If you plan to make a lot of requests to a PyPI API, adhere to these suggestions:

  • Set your consumer's User-Agent header to uniquely identify your requests. Adding your contact information to this value would be helpful as well.
  • Try not to make a lot of requests (thousands) in a short amount of time (minutes). Generally PyPI can handle it, but it's preferred to make requests in serial over a longer amount of time if possible.
  • If your consumer is actually an organization or service that will be downloading a lot of packages from PyPI, consider using your own index mirror or cache.

API Preference

For periodically checking for new packages or updates to existing packages, use our RSS feeds.

No new integrations should use the XML-RPC APIs as they are planned for deprecation. Existing consumers should migrate to JSON/RSS/Index APIs.

Integration guide

Many tools already integrate with PyPI, uploading packages or retrieving data; see the Python Packaging Guide's tool recommendations.

Querying PyPI for Package URLs

When copying a download link from https://pypi.org, you get a URL with a random hash value in it.

This hash value is calculated from the checksum of the file. The URLs on PyPI for individual files are static and do not change.

Official guidance

Query PyPI's Index API or JSON API to determine where to download files from.

Predictable URLs

You can use our conveyor service to fetch this file, which exists for cases where using the API is impractical or impossible. This is for example the case for Linux package maintainers, as package build scripts or package metadata expect static URLs in some cases.
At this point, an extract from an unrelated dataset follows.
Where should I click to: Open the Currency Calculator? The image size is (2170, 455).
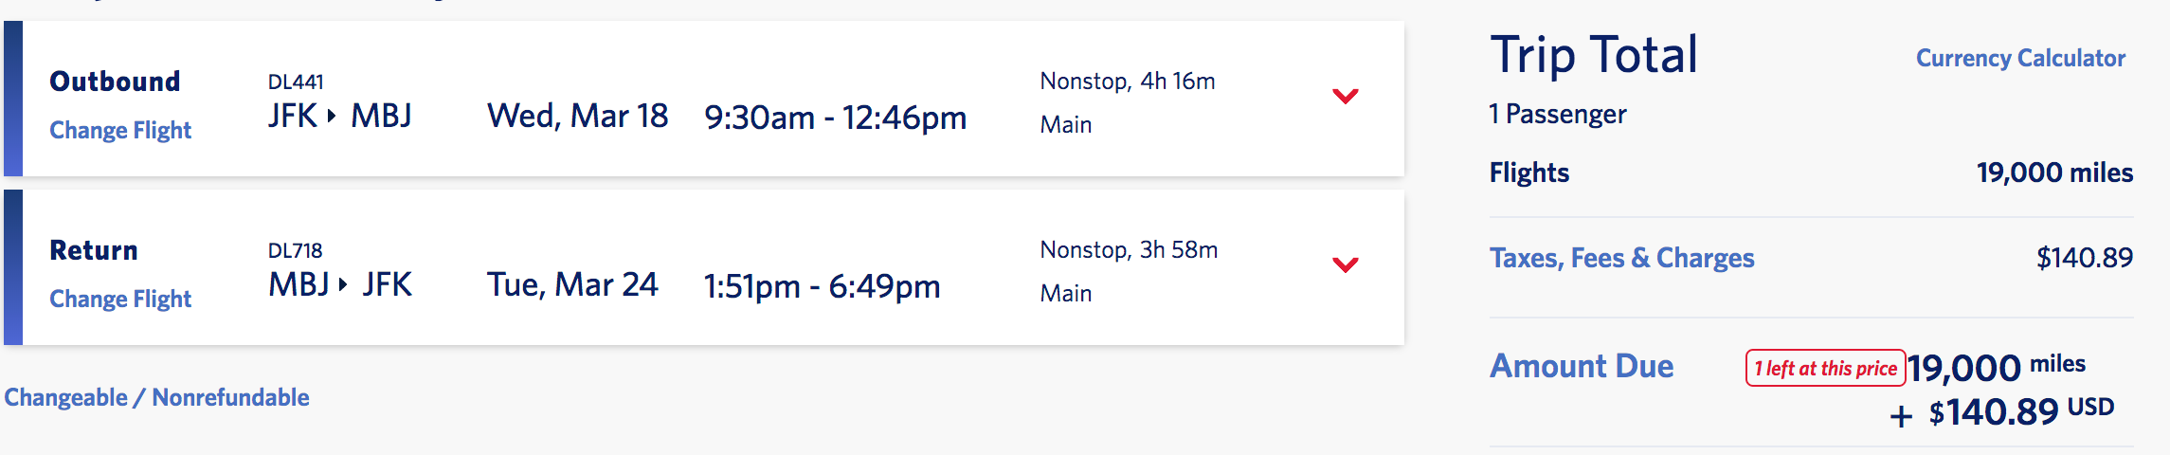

URLs can be constructed as follows, with wheel file names following PEP 491's file name convention.

host = 'https://files.pythonhosted.org'

def source_url(name, version):
    return f'{host}/packages/source/{name[0]}/{name}/{name}-{version}.tar.gz'

def wheel_url(name, version, build_tag, python_tag, abi_tag, platform_tag):
    # https://www.python.org/dev/peps/pep-0491/#file-name-convention
    wheel_parts = {
        tag: re.sub(r'[^\w\d.]+', '_', part, re.UNICODE)
        for tag, part in locals().items()
    }
    wheel_parts['optional_build_tag'] = f'-{wheel_parts["build_tag"]}' if build_tag else ''
    filename = '{name}-{version}{optional_build_tag}-{python_tag}-{abi_tag}-{platform_tag}.whl'\
               .format_map(wheel_parts)
    return f'{host}/packages/{python_tag}/{name[0]}/{name}/{filename}'

Example predicable URL use:

$ curl -I https://files.pythonhosted.org/packages/source/v/virtualenv/virtualenv-15.2.0.tar.gz
HTTP/2 302
location: https://files.pythonhosted.org/packages/b1/72/2d70c5a1de409ceb3a27ff2ec007ecdd5cc52239e7c74990e32af57affe9/virtualenv-15.2.0.tar.gz

As you’ll note, it is just a redirect to the canonical file.